Peur humaine

Dans l'un de ses ouvrages, Wilhelm Reich raconte une anecdote curieuse dont il avoue ne pas comprendre le sens.

Un nouveau né entouré de parents aimants se développe harmonieusement. Un jour, l'un des parents le déplace un peu trop vivement, le bébé pleure. Suite à cet incident insignifiant, l'enfant commence à montrer des signes de frayeur et de crispation physique dans des situations anodines au quotidien.

D'où vient cette peur étrange ? C'est incompréhensible parce qu'il n'est jamais tombé, donc il ne sait pas que les chutes sont douloureuses. Pourquoi le fait d'être déplacé rapidement génère du stress ?

Je propose une explication qui est partiellement évoquée dans l'article sur la carence cognitive qui semble ne frapper que les humains.

Je suis convaincue qu'il nous manque quelque chose. Les animaux sont capables de se repérer grâce à la magnétoception. Nous ignorons tout de cette faculté. Cela signifie que lorsque nous fermons les yeux, nous sommes totalement coupés du monde, contrairement aux animaux qui entretiennent un lien permanent avec leur environnement grâce au magnétisme naturel.

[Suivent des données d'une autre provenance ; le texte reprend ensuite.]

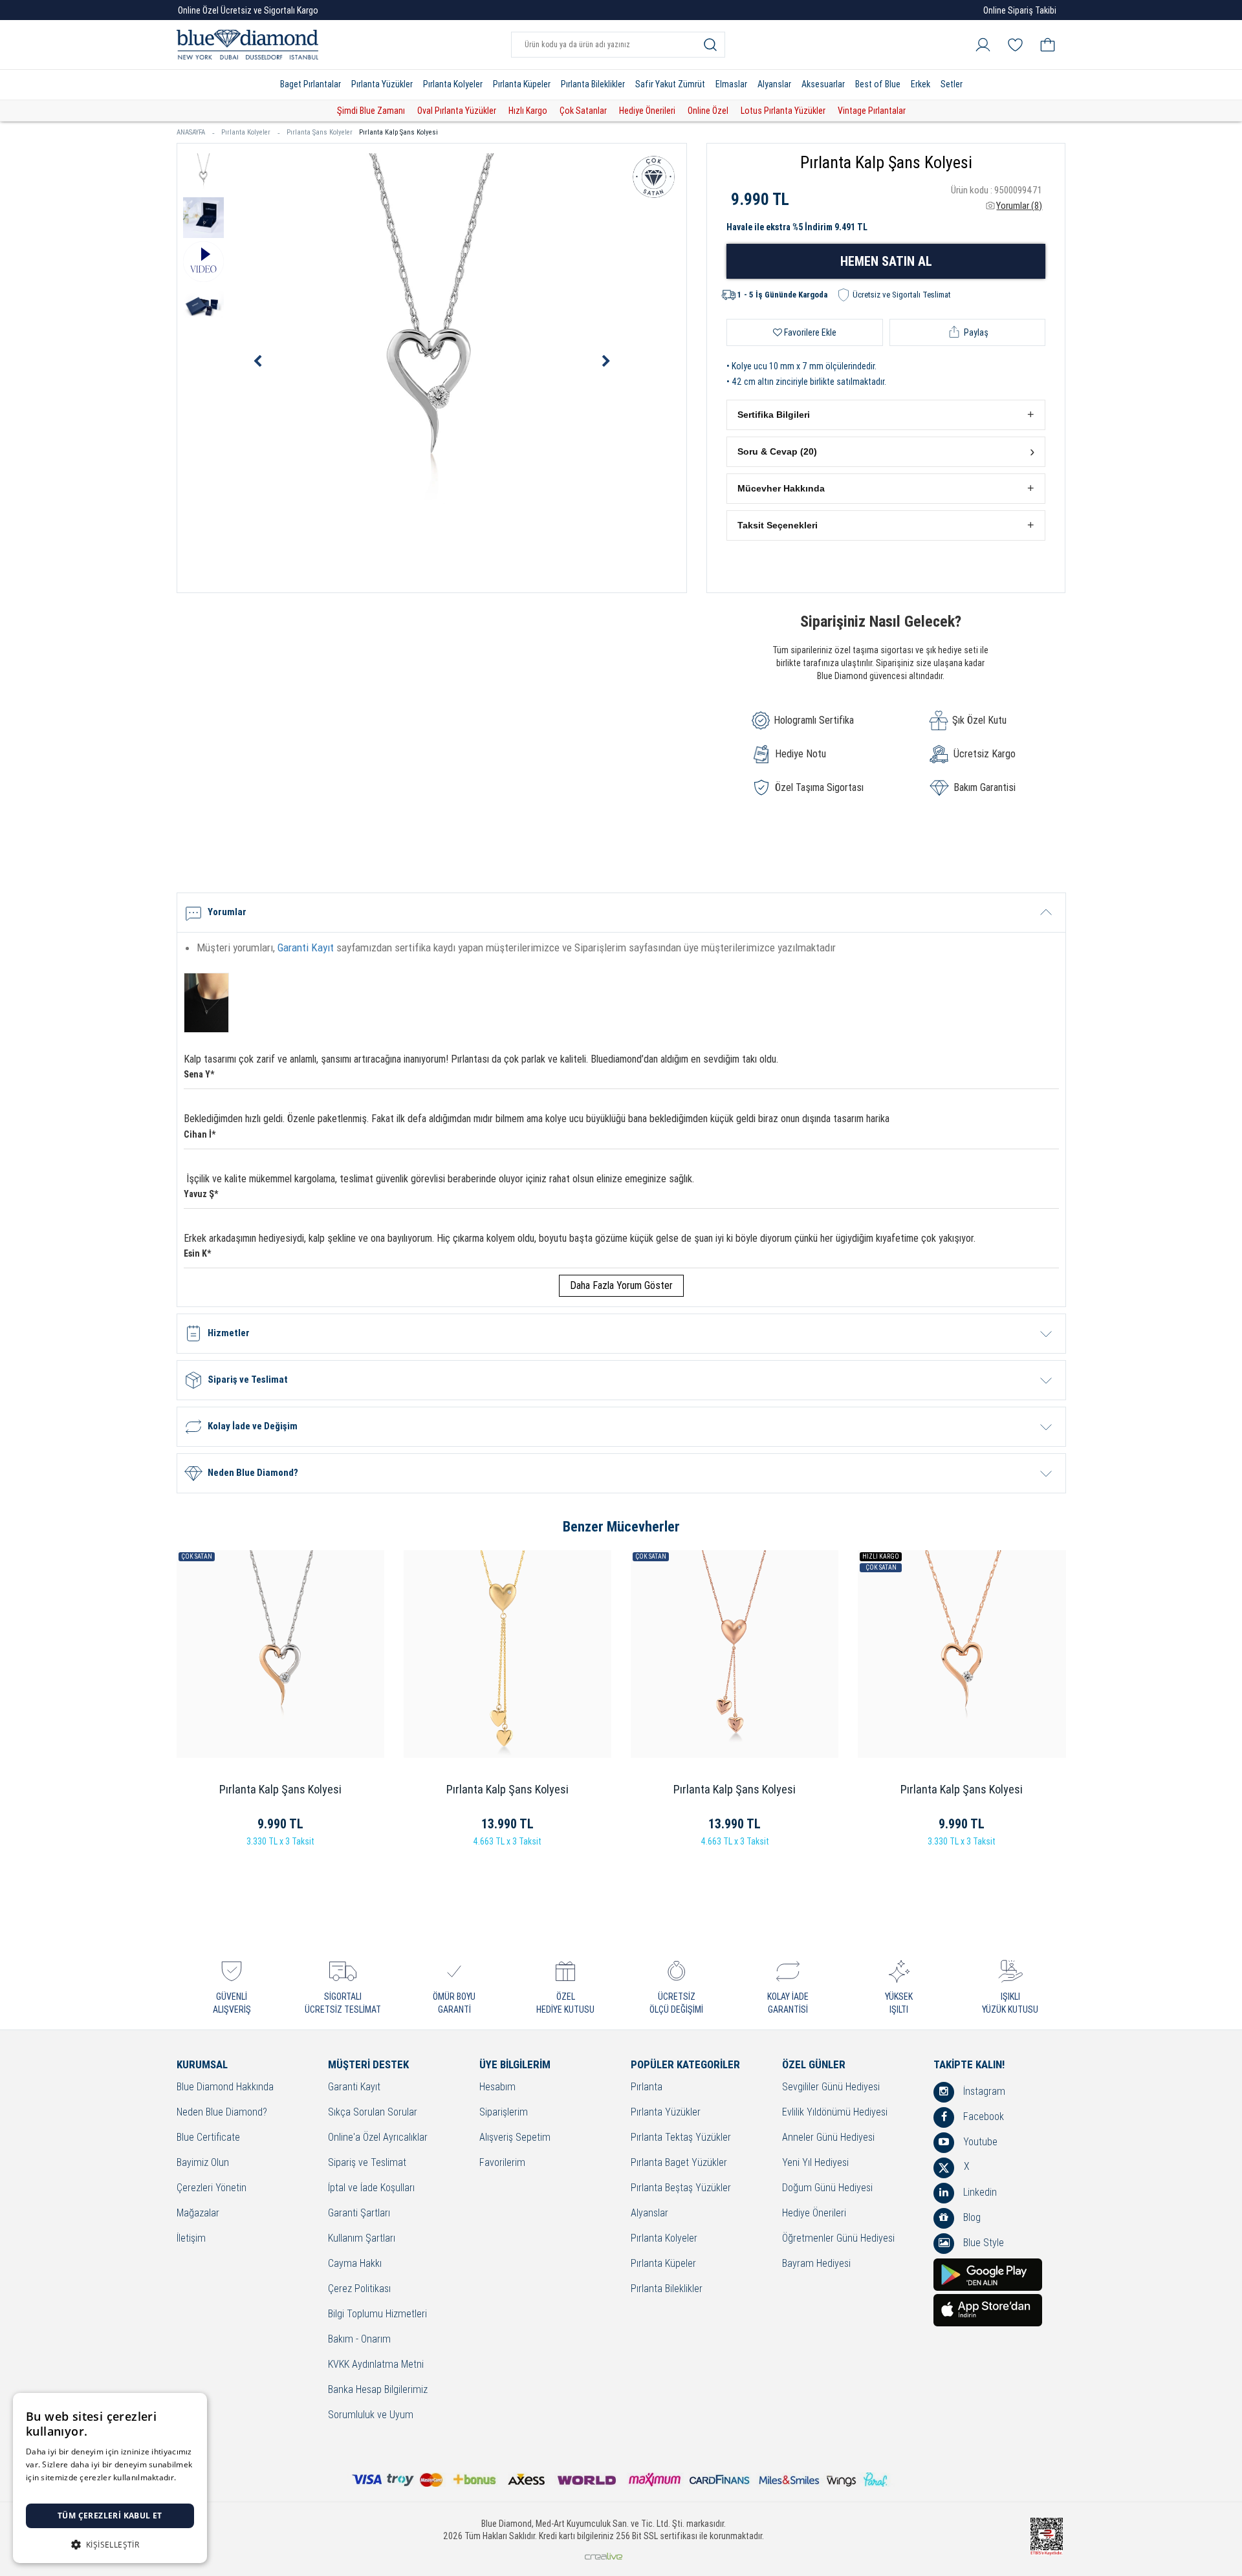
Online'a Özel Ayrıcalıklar (378, 2137)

Si cette théorie est exacte donc lorsque nous fermons les yeux, il ne nous reste qu'une seule chose pour percevoir le monde : la gravité. Cette pression étrange qui s'exerce dans tout notre corps est notre seul lien permanent avec la terre. On peut supposer que ce n'est pas le cas pour les animaux. Lorsqu'ils ferment les yeux, ils continuent à percevoir le champ magnétique, leur corps est ainsi en contact permanent avec le monde, même lorsqu'ils dorment.

Le bébé qui vient de naître ne connaît rien. Ses premiers contacts avec le monde, c'est le froid, la lumière, les sons et la gravité.

  • Le froid est désagréable mais comme on l'habille chaudement, il se sent bien.
  • Le son et la lumière sont variables. Parfois il y en a. Parfois il n'y en a plus du tout. Parfois ça bouge dans tous les sens. Il n'y comprend rien mais ce n'est pas grave parce que cela n'agit pas directement sur son corps. Ça bouge devant ses yeux, ça titille les oreilles, ce ne sont que des simulations locales qui fluctuent au sein d'organes bien précis.
  • La gravité par contre pèse partout dans son petit corps, de la tête aux pieds. Elle s'exerce même lorsqu'il est allongé au chaud en silence dans le noir. Il s'agit d'un repère constant. La gravité devient son lien permanent avec le monde, quelque chose de parfaitement immuable parmi les tourbillons de sensations localisées.

Le jour où un mouvement brusque survient, le bébé est déboussolé puisque ce qu'il croyait immuable varie brutalement. Tout bouge sauf la gravité. Si la gravité aussi bouge alors il n'a plus de repère fixe, il ne peut plus se reposer sur rien.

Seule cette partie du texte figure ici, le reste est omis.